Говорить об этом не полагалось. К тому же после ареста родителей мне пришлось уйти из той хорошей школы, где мы учились, – в другую, на Невском проспекте, рядом с кинотеатром «Колизей». В нее ходили воспитанники так называемого Латышского детского дома, практически все – дети репрессированных родителей-латышей. Они обитали на Стремянной улице, в сравнительно небольшом здании, своей школы у них не было. Но мы не сразу к ним примкнули. Сначала нас увезли на Кировский проспект, там, в больнице напротив улицы академика Павлова, был детский распределитель. Мы с братом и сестренкой оказались в разных секциях и не общались. По слухам, нас должны были отправить в детский дом в Ивановскую область. И тут за нас вступился кто-то из родственников, которые нас к себе не брали. В результате мы с Андреем провели трое суток в детском доме на Мойке. Ой, какой это был кошмар! Мы ночью стояли на лестнице и плакали или одетые и обутые лежали в кровати под одеялами в огромном, заполненном детьми помещении (нас предупредили: если что-то с себя снимете, к утру это украдут). Ночью приезжал черный ворон, между кроватями бегали какие-то молодые люди, их ловили… Оттуда нас перевели в дом малютки.

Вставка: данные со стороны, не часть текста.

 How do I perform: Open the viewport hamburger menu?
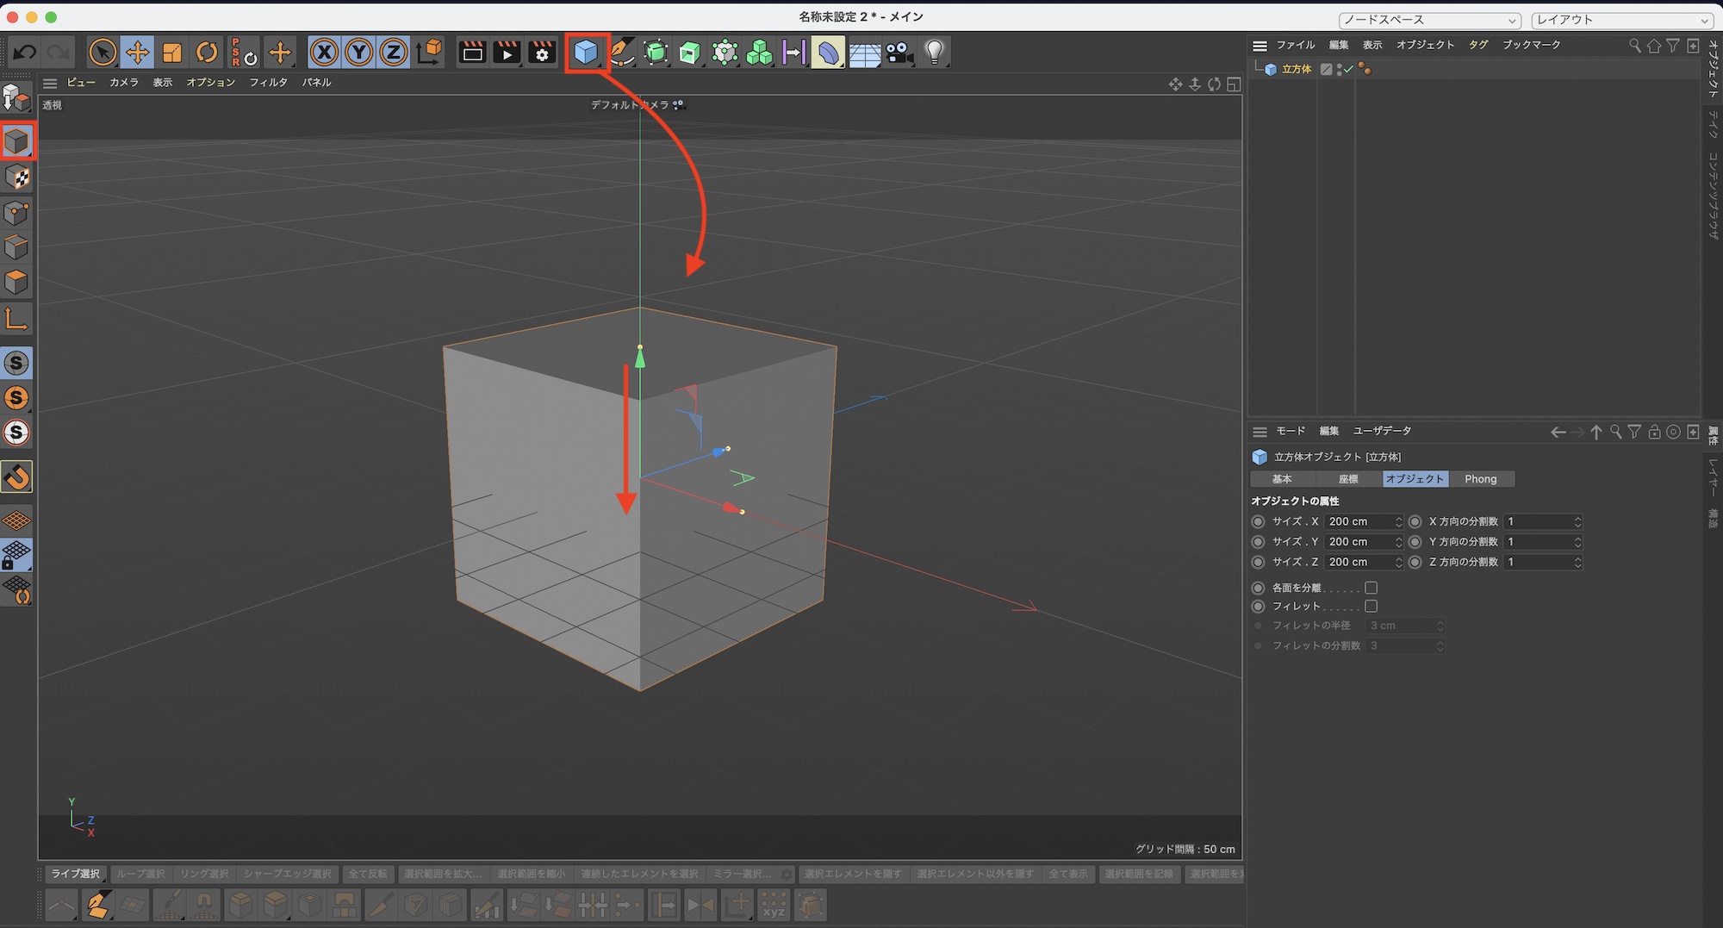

У вас кассетка заряжена не на час, а больше.
Нет, все по-честному.
Хорошо, пожалуйста.
В конце концов мы с Андреем попали в тот самый Латышский детский дом, директору которого кто-то, видимо, сказал, что мы внуки Владимира Михайловича Бехтерева. Директора звали Аркадий Исаевич Кельнер. Он был явно из тех евреев, которые чтили Владимира Михайловича за его участие в оправдании Бейлиса (пресловутое дело Бейлиса). Вообще Владимир Михайлович своим именем дважды в жизни меня выручал. В первый раз, когда мы с папой еще до войны забрели на финскую границу на Карельском перешейке – граница тогда проходила очень близко от Ленинграда. Мы искали грибы, и нас задержал красноармеец. Спросил у папы документы, увидел фамилию и спросил: «Как звали вашего отца?» – «Владимир Михайлович» – «Тот самый Бехтерев?» – «Тот самый». На что он сказал: «Я обязан задержать вас. Но… бегом отсюда, и чем быстрее, тем лучше».
А пограничник был евреем?
Представьте себе, да. Второй раз это было в детском доме, куда Аркадий Исаевич взял нас с Андреем – русских Бехтеревых, хотя это был латышский детский дом. Мне безразлична национальность, но с тех пор у меня сложилось позитивное отношение к евреям. На него не повлияли даже сложности в ИЭМ: почему-то те евреи, которых я защищала (был период, когда директоров вызывали и объясняли им, что евреи не должны возглавлять подразделения, – а я была гордая и самолюбивая и считала, что должны: мои – самые лучшие), меня не поддержали, а двое активно выступали против меня. Хотя, кроме добра, от меня ничего не видели. Правда, и некоторые русские выступили против. Так что нельзя сказать, что это был межнациональный конфликт.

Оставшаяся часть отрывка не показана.